[BEGIN LISTED RECORDS]

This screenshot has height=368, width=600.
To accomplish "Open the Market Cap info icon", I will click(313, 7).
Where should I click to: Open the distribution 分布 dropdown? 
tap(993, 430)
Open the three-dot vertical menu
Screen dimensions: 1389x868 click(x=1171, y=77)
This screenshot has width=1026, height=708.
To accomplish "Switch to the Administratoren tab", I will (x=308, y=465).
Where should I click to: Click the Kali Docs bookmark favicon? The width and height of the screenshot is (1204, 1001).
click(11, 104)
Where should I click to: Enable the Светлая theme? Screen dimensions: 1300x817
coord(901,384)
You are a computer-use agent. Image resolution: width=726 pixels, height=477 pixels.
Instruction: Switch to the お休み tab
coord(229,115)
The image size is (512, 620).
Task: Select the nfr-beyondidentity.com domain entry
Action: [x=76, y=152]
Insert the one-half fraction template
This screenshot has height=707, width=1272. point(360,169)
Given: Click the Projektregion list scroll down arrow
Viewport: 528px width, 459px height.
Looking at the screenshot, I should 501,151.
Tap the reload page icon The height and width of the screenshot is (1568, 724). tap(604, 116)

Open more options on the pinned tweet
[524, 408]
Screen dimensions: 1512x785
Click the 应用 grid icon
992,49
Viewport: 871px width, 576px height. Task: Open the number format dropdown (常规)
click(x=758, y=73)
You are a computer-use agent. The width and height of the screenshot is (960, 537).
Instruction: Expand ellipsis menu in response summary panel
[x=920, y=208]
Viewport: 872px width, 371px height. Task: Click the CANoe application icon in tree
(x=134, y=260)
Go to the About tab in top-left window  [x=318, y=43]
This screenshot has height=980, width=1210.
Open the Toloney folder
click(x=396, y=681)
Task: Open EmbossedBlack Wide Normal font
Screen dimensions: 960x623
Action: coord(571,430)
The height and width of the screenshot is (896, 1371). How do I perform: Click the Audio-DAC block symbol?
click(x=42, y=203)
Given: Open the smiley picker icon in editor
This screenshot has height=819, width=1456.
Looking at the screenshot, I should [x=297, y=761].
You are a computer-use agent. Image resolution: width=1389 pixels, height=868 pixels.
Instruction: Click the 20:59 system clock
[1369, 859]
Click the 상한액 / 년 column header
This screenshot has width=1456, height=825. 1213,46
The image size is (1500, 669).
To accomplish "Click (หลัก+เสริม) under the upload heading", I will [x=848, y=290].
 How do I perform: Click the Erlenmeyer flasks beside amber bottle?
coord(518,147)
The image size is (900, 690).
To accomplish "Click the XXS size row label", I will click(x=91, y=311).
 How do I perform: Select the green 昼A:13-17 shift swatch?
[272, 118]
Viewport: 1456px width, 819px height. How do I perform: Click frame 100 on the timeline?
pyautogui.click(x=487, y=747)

[END LISTED RECORDS]

> [EXERCISE BRIEF] Please copy the material above word for word, starting with the line that contains "Screen dimensions: 1512x785" and going on through the line that contains "Looking at the screenshot, I should [x=297, y=761].", with both of those lines included.

> [OUTPUT]
Screen dimensions: 1512x785
Click the 应用 grid icon
992,49
Viewport: 871px width, 576px height. Task: Open the number format dropdown (常规)
click(x=758, y=73)
You are a computer-use agent. The width and height of the screenshot is (960, 537).
Instruction: Expand ellipsis menu in response summary panel
[x=920, y=208]
Viewport: 872px width, 371px height. Task: Click the CANoe application icon in tree
(x=134, y=260)
Go to the About tab in top-left window  [x=318, y=43]
This screenshot has height=980, width=1210.
Open the Toloney folder
click(x=396, y=681)
Task: Open EmbossedBlack Wide Normal font
Screen dimensions: 960x623
Action: coord(571,430)
The height and width of the screenshot is (896, 1371). How do I perform: Click the Audio-DAC block symbol?
click(x=42, y=203)
Given: Open the smiley picker icon in editor
This screenshot has height=819, width=1456.
Looking at the screenshot, I should [x=297, y=761].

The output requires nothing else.